Pisklak cały wieczór kroił i lepił foamcory. Budował pudełko na te swoje figury, przy czym to nie miało być byle pudełko, tylko takie, żeby każda figura miała swoje miejsce i nie latała.
Można powiedzieć, że mnie zaskoczył - byłam przekonana, że tego w jeden wieczór nie dokona. A tu pudełko w zasadzie gotowe, tylko trzeba jeszcze ponoć taśmą okleić.
The Younger Unit spent the whole evening working on the box for the figures. It's quite a special box - the figures are not supposed to move inside, hence all the internal walls.
A ja w tym czasie siedziałam przy stoliku i lepiłam zawieszki do prezentów, które będą częścią Christmasowego kramiku na zakładzie. Najchętniej tworzyłabym same śnieżne i bałwańskie, ale chyba popyt jest raczej na bardziej standardowe tematy świąteczne. Bu.
Jeśli będzie loteria na rzecz rodziny Maxa, to obiecałam, że też coś dorzucę - pewnie właśnie zestawy zawieszkowe i kartkowe.
In the meantime, I made a few gift tags, which will be a part of the Christmas thing sale at work.
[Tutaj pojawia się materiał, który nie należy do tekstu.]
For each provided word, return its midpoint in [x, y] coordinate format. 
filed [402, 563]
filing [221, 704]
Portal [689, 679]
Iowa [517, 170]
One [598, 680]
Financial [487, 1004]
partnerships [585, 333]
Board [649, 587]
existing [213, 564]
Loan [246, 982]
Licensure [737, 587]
If there is a fundraiser for Max's family, I promised to throw in some items as well - probably tags and Christmas cards.
Powstała również kartka... nie wiem, czy jestem z niej skrajnie zadowolona, no ale jest.
I also put together a card... not sure, if I'm entirely satisfied with the result, but oh well, here it is.
1 komentarz:
Podziwiam Twoje okna alabastrowe i zakochałam się w nich :) Bardzo fajny pomysł ich "zamykania".
A Pisklaka masz zdolnego ;) pudełko pierwsza klasa!